Lincoln Cathedral : looking up to the tower © Copyright Bill Booth and licensed for reuse under a Creative Commons Licence
Father Lytherland preached a surmon in Newark church in 1534 which was unfavourable to the supremacy of King Henry VIII. He was charged with treason. He was around 50 years old when he was executed.
(Information from the booklet "The Priest Who Defied the King" by MJ Carty 2007)
Edward Letherland : Headmaster
Edward Letherland M.A. was Headmaster of Repton School, a public school in Derbyshire, from 1672 to 1681. Repton School was founded in 1557 and stands on the site of a 12th Century Augustinian Priory.
(Source : "Historical and topographical description of Repton, in the county of Derby" By Robert Bigsby via Wikipedia)
Oddly (perhaps) Repton now has a twin : Repton School in Dubai, said to be the first boarding school in the Middle East.
Wills's Cigarette Card 1906
Joseph and Sarah Leatherland - Bedford Prisoners
A Victorian Crime and Punishment website includes details of prisoners from Bedford prison records. Joseph Leatherland of Bedford appears in the records because he was accused of stealing linen in 1833 when he was 23 years old. He was tried at the Lent Assizes although the outcome is not indicated. The records give a physical description of the prisoner and we learn that Joseph was 5'8", with light brown hair and a pale complexion.
Sarah Leatherland was accused of the same offence. She was possibly Joseph's wife or his sister. She was 30 years old, 5' tall with dark hair. In Sarah's case we know the sentence she received which was 9 months' hard labour.
Joe Leatherland - Folk Guitarist
Joe Leatherland played guitar and appeared on Michael Hunt's album Waters of Tyne, released on Decca in 1967. I don't know very much about Joe, but he was clearly a Geordie and the album appears to consists of traditional Geordie folk songs, including 'Wor Nanny's a Mazer', 'Buy Broom Buzzems' and 'Keep Your Feet Still Geordie Hinny'. Where are you now, Joe ?

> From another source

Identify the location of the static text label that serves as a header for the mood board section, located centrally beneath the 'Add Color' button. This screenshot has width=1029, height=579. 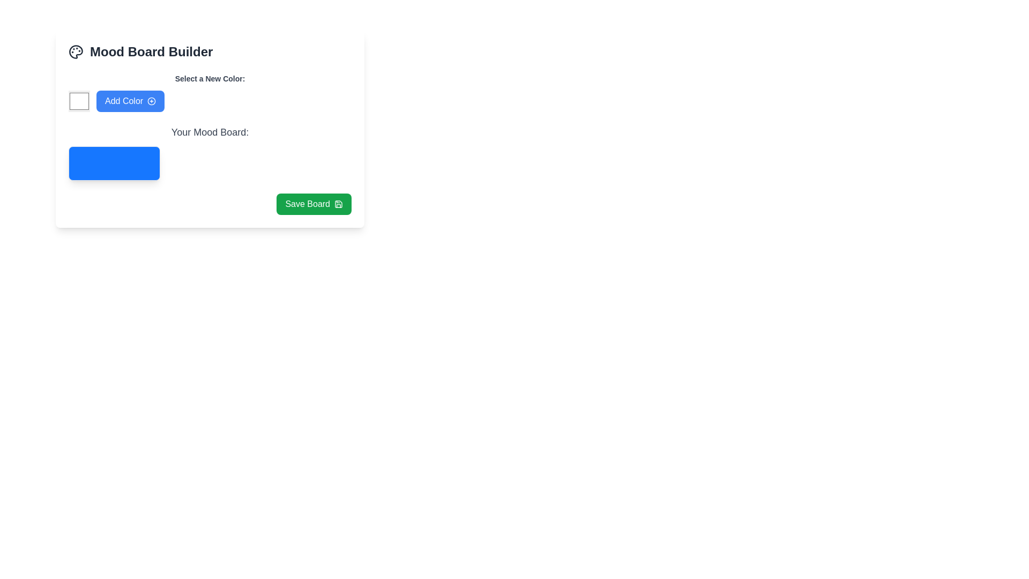
(210, 131). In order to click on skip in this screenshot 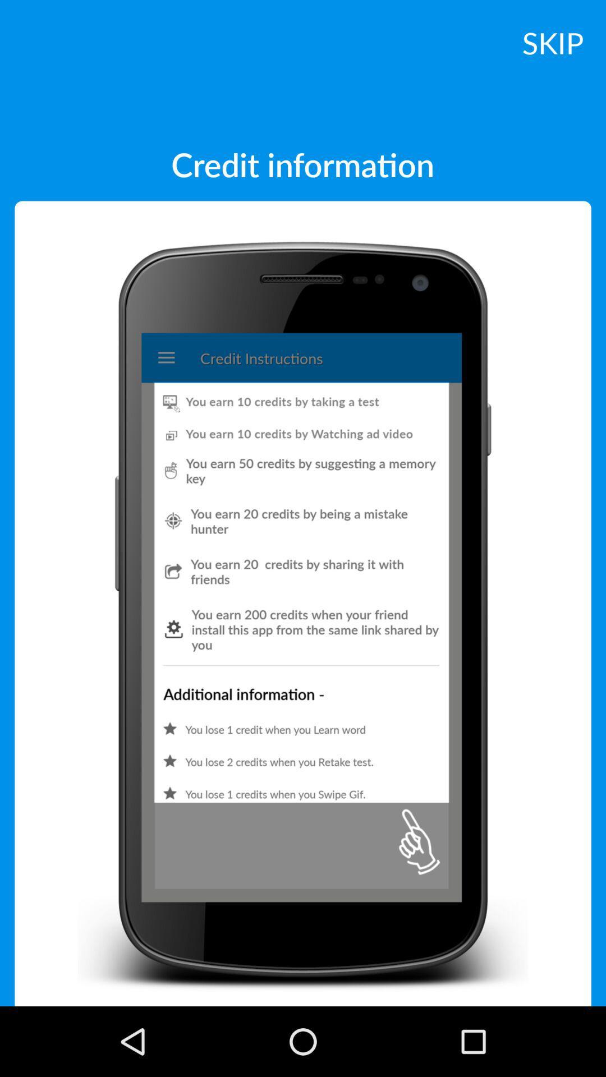, I will do `click(552, 42)`.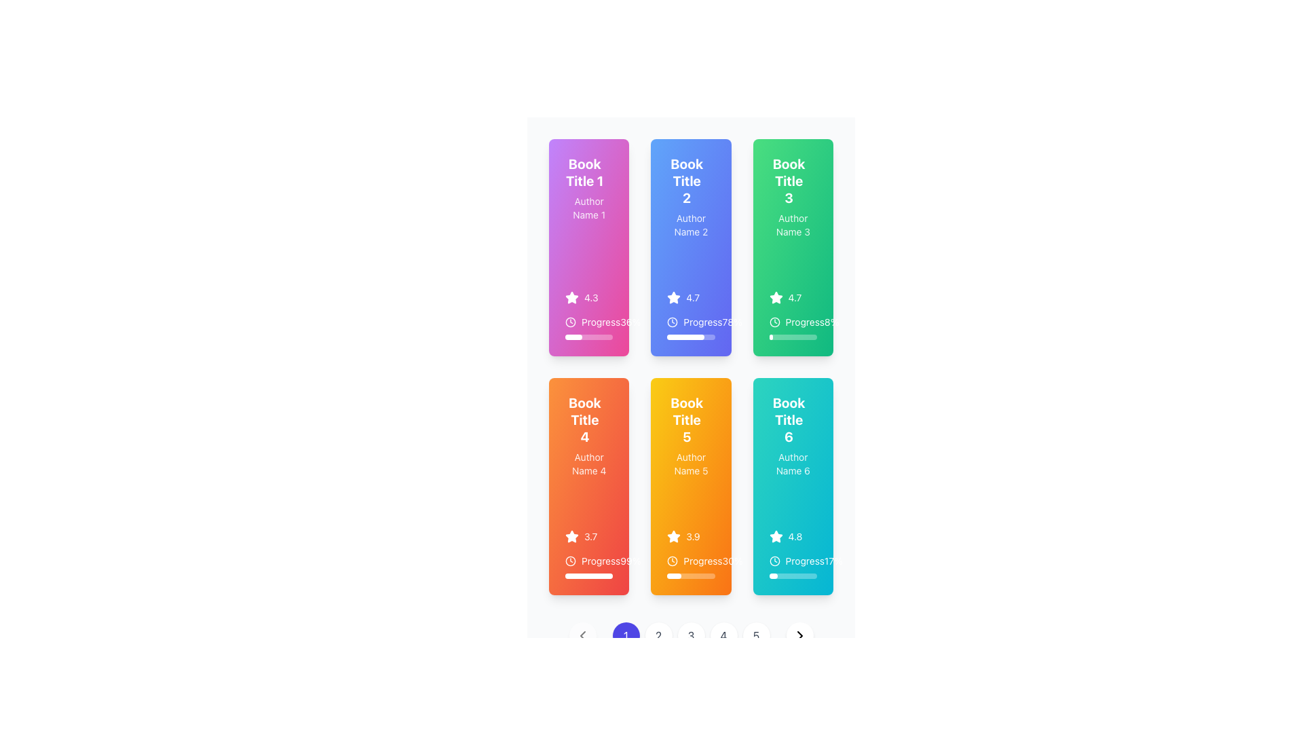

A note about some contemporary Leatherlands with various claims to fame. I don't know about their family history but perhaps if any of them are reading this, they can enlighten me.
Stephen Leatherland is a leading theatre director and producer who began his career as an actor. Stephen grew up in Derbyshire.
Professor John F. Leatherland is an academic at Ontario Veterinary College, University of Guelphn Canada an expert on the hormonal control of early development of fish and the author of many books and articles on fish diseases and development. Professor Leatherland graduated at Sheffield University (UK).